• [Record set]:
====================

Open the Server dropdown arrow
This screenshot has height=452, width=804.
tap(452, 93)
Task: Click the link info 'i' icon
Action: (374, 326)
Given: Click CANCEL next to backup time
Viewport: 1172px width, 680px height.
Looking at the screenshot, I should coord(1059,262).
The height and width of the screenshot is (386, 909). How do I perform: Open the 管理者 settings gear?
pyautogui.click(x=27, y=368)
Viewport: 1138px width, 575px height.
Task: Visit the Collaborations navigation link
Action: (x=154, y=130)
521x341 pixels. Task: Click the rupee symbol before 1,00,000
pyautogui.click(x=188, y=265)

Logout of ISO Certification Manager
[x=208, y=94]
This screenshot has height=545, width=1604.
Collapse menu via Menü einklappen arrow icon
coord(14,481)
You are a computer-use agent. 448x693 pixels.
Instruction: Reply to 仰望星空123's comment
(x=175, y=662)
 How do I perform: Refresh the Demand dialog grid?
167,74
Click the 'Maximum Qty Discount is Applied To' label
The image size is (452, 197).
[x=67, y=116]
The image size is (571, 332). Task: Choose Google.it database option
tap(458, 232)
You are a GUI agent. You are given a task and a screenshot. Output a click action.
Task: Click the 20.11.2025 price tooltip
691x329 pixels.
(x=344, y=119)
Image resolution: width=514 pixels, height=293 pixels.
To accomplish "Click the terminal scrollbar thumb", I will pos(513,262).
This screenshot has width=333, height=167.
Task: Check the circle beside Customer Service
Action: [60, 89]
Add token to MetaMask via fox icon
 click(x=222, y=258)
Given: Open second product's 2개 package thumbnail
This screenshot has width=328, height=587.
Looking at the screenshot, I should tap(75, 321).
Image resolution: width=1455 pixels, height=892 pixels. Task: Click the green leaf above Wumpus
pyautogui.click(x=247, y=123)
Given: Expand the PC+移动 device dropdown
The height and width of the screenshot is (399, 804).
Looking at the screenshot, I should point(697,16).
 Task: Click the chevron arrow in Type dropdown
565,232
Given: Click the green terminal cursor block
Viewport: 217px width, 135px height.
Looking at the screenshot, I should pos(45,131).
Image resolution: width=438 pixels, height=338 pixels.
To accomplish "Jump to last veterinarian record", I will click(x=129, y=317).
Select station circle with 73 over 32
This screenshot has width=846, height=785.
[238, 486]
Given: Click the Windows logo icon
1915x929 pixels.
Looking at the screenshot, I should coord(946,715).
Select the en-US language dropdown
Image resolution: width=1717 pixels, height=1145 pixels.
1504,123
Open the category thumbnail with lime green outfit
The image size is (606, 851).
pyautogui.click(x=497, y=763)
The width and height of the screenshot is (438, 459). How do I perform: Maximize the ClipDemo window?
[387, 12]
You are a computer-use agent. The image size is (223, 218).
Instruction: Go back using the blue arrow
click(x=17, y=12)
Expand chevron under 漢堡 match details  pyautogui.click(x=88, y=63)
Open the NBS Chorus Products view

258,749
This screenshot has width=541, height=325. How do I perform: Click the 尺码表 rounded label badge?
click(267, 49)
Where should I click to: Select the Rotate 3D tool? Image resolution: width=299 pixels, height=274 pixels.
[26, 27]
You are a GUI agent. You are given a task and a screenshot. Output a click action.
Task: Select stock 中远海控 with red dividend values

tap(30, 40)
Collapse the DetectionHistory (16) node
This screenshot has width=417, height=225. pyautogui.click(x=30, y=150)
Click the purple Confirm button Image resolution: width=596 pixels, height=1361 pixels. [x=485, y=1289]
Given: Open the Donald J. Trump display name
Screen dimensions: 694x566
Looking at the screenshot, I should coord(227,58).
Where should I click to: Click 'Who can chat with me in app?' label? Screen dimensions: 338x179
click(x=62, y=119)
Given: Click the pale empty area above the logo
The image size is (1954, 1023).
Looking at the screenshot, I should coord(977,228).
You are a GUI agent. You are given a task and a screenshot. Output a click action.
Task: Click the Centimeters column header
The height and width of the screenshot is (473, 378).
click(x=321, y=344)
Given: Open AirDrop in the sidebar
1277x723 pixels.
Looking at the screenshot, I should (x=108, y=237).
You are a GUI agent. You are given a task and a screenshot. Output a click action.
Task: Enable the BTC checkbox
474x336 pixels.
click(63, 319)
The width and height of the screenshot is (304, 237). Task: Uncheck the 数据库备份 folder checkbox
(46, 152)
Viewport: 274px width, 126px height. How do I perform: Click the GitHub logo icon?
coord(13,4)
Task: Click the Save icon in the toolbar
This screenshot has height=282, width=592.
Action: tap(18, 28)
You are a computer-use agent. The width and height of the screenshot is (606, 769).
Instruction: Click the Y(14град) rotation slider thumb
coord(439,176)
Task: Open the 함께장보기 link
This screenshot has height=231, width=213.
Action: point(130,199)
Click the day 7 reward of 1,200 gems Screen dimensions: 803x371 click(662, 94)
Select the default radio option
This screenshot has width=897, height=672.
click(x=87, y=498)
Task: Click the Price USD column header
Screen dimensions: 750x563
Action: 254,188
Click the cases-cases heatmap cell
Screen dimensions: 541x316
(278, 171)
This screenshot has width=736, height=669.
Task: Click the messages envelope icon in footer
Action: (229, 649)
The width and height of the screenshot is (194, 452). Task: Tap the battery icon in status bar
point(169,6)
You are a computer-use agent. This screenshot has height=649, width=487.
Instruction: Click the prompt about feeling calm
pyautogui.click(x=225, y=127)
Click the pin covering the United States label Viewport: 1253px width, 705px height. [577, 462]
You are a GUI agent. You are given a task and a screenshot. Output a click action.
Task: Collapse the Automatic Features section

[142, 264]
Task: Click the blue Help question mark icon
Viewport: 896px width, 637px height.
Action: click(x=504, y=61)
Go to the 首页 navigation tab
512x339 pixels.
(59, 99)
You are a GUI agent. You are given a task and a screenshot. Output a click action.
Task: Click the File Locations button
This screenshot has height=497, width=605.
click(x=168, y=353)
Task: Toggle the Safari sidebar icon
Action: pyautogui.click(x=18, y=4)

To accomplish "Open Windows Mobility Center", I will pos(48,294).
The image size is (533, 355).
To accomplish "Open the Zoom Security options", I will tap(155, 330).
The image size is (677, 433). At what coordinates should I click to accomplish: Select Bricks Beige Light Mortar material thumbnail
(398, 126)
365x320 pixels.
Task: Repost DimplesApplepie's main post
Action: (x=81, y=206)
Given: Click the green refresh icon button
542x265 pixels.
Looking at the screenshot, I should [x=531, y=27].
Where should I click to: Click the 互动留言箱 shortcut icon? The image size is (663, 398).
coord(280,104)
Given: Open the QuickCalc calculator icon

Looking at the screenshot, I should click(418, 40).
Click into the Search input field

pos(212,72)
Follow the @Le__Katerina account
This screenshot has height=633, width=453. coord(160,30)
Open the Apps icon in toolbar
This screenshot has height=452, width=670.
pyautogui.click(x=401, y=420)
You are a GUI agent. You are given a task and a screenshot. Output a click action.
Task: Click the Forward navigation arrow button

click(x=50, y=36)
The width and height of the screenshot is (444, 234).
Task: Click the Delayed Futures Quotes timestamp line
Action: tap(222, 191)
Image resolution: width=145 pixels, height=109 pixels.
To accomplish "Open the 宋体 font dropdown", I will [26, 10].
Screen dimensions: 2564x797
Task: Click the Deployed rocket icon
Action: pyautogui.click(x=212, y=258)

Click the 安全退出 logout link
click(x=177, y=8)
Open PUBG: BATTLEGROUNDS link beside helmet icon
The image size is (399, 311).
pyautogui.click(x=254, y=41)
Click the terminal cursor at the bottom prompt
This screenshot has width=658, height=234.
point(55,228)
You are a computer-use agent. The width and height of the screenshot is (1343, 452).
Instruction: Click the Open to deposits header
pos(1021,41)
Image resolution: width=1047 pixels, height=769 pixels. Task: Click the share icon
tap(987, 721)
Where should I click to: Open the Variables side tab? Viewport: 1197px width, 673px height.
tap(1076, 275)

====================

• [Problem to work on]: Your answer must be the full listing above, reproduced exactly.

• [Answer section]:
Open the Server dropdown arrow
This screenshot has height=452, width=804.
tap(452, 93)
Task: Click the link info 'i' icon
Action: (374, 326)
Given: Click CANCEL next to backup time
Viewport: 1172px width, 680px height.
Looking at the screenshot, I should coord(1059,262).
The height and width of the screenshot is (386, 909). How do I perform: Open the 管理者 settings gear?
pyautogui.click(x=27, y=368)
Viewport: 1138px width, 575px height.
Task: Visit the Collaborations navigation link
Action: (x=154, y=130)
521x341 pixels. Task: Click the rupee symbol before 1,00,000
pyautogui.click(x=188, y=265)

Logout of ISO Certification Manager
[x=208, y=94]
This screenshot has height=545, width=1604.
Collapse menu via Menü einklappen arrow icon
coord(14,481)
You are a computer-use agent. 448x693 pixels.
Instruction: Reply to 仰望星空123's comment
(x=175, y=662)
 How do I perform: Refresh the Demand dialog grid?
167,74
Click the 'Maximum Qty Discount is Applied To' label
The image size is (452, 197).
[x=67, y=116]
The image size is (571, 332). Task: Choose Google.it database option
tap(458, 232)
You are a GUI agent. You are given a task and a screenshot. Output a click action.
Task: Click the 20.11.2025 price tooltip
691x329 pixels.
(x=344, y=119)
Image resolution: width=514 pixels, height=293 pixels.
To accomplish "Click the terminal scrollbar thumb", I will pos(513,262).
This screenshot has width=333, height=167.
Task: Check the circle beside Customer Service
Action: [60, 89]
Add token to MetaMask via fox icon
 click(x=222, y=258)
Given: Open second product's 2개 package thumbnail
This screenshot has width=328, height=587.
Looking at the screenshot, I should tap(75, 321).
Image resolution: width=1455 pixels, height=892 pixels. Task: Click the green leaf above Wumpus
pyautogui.click(x=247, y=123)
Given: Expand the PC+移动 device dropdown
The height and width of the screenshot is (399, 804).
Looking at the screenshot, I should point(697,16).
 Task: Click the chevron arrow in Type dropdown
565,232
Given: Click the green terminal cursor block
Viewport: 217px width, 135px height.
Looking at the screenshot, I should pos(45,131).
Image resolution: width=438 pixels, height=338 pixels.
To accomplish "Jump to last veterinarian record", I will click(x=129, y=317).
Select station circle with 73 over 32
This screenshot has width=846, height=785.
[238, 486]
Given: Click the Windows logo icon
1915x929 pixels.
Looking at the screenshot, I should coord(946,715).
Select the en-US language dropdown
Image resolution: width=1717 pixels, height=1145 pixels.
1504,123
Open the category thumbnail with lime green outfit
The image size is (606, 851).
pyautogui.click(x=497, y=763)
The width and height of the screenshot is (438, 459). How do I perform: Maximize the ClipDemo window?
[387, 12]
You are a computer-use agent. The image size is (223, 218).
Instruction: Go back using the blue arrow
click(x=17, y=12)
Expand chevron under 漢堡 match details  pyautogui.click(x=88, y=63)
Open the NBS Chorus Products view

258,749
This screenshot has width=541, height=325. How do I perform: Click the 尺码表 rounded label badge?
click(267, 49)
Where should I click to: Select the Rotate 3D tool? Image resolution: width=299 pixels, height=274 pixels.
[26, 27]
You are a GUI agent. You are given a task and a screenshot. Output a click action.
Task: Select stock 中远海控 with red dividend values

tap(30, 40)
Collapse the DetectionHistory (16) node
This screenshot has width=417, height=225. pyautogui.click(x=30, y=150)
Click the purple Confirm button Image resolution: width=596 pixels, height=1361 pixels. [x=485, y=1289]
Given: Open the Donald J. Trump display name
Screen dimensions: 694x566
Looking at the screenshot, I should coord(227,58).
Where should I click to: Click 'Who can chat with me in app?' label? Screen dimensions: 338x179
click(x=62, y=119)
Given: Click the pale empty area above the logo
The image size is (1954, 1023).
Looking at the screenshot, I should coord(977,228).
You are a GUI agent. You are given a task and a screenshot. Output a click action.
Task: Click the Centimeters column header
The height and width of the screenshot is (473, 378).
click(x=321, y=344)
Given: Open AirDrop in the sidebar
1277x723 pixels.
Looking at the screenshot, I should (x=108, y=237).
You are a GUI agent. You are given a task and a screenshot. Output a click action.
Task: Enable the BTC checkbox
474x336 pixels.
click(63, 319)
The width and height of the screenshot is (304, 237). Task: Uncheck the 数据库备份 folder checkbox
(46, 152)
Viewport: 274px width, 126px height. How do I perform: Click the GitHub logo icon?
coord(13,4)
Task: Click the Save icon in the toolbar
This screenshot has height=282, width=592.
Action: tap(18, 28)
You are a computer-use agent. The width and height of the screenshot is (606, 769).
Instruction: Click the Y(14град) rotation slider thumb
coord(439,176)
Task: Open the 함께장보기 link
This screenshot has height=231, width=213.
Action: point(130,199)
Click the day 7 reward of 1,200 gems Screen dimensions: 803x371 click(662, 94)
Select the default radio option
This screenshot has width=897, height=672.
click(x=87, y=498)
Task: Click the Price USD column header
Screen dimensions: 750x563
Action: 254,188
Click the cases-cases heatmap cell
Screen dimensions: 541x316
(278, 171)
This screenshot has width=736, height=669.
Task: Click the messages envelope icon in footer
Action: (229, 649)
The width and height of the screenshot is (194, 452). Task: Tap the battery icon in status bar
point(169,6)
You are a computer-use agent. This screenshot has height=649, width=487.
Instruction: Click the prompt about feeling calm
pyautogui.click(x=225, y=127)
Click the pin covering the United States label Viewport: 1253px width, 705px height. [577, 462]
You are a GUI agent. You are given a task and a screenshot. Output a click action.
Task: Collapse the Automatic Features section

[142, 264]
Task: Click the blue Help question mark icon
Viewport: 896px width, 637px height.
Action: click(x=504, y=61)
Go to the 首页 navigation tab
512x339 pixels.
(59, 99)
You are a GUI agent. You are given a task and a screenshot. Output a click action.
Task: Click the File Locations button
This screenshot has height=497, width=605.
click(x=168, y=353)
Task: Toggle the Safari sidebar icon
Action: pyautogui.click(x=18, y=4)

To accomplish "Open Windows Mobility Center", I will pos(48,294).
The image size is (533, 355).
To accomplish "Open the Zoom Security options", I will tap(155, 330).
The image size is (677, 433). At what coordinates should I click to accomplish: Select Bricks Beige Light Mortar material thumbnail
(398, 126)
365x320 pixels.
Task: Repost DimplesApplepie's main post
Action: (x=81, y=206)
Given: Click the green refresh icon button
542x265 pixels.
Looking at the screenshot, I should [x=531, y=27].
Where should I click to: Click the 互动留言箱 shortcut icon? The image size is (663, 398).
coord(280,104)
Given: Open the QuickCalc calculator icon

Looking at the screenshot, I should click(418, 40).
Click into the Search input field

pos(212,72)
Follow the @Le__Katerina account
This screenshot has height=633, width=453. coord(160,30)
Open the Apps icon in toolbar
This screenshot has height=452, width=670.
pyautogui.click(x=401, y=420)
You are a GUI agent. You are given a task and a screenshot. Output a click action.
Task: Click the Forward navigation arrow button

click(x=50, y=36)
The width and height of the screenshot is (444, 234).
Task: Click the Delayed Futures Quotes timestamp line
Action: tap(222, 191)
Image resolution: width=145 pixels, height=109 pixels.
To accomplish "Open the 宋体 font dropdown", I will [26, 10].
Screen dimensions: 2564x797
Task: Click the Deployed rocket icon
Action: pyautogui.click(x=212, y=258)

Click the 安全退出 logout link
click(x=177, y=8)
Open PUBG: BATTLEGROUNDS link beside helmet icon
The image size is (399, 311).
pyautogui.click(x=254, y=41)
Click the terminal cursor at the bottom prompt
This screenshot has width=658, height=234.
point(55,228)
You are a computer-use agent. The width and height of the screenshot is (1343, 452).
Instruction: Click the Open to deposits header
pos(1021,41)
Image resolution: width=1047 pixels, height=769 pixels. Task: Click the share icon
tap(987, 721)
Where should I click to: Open the Variables side tab? Viewport: 1197px width, 673px height.
tap(1076, 275)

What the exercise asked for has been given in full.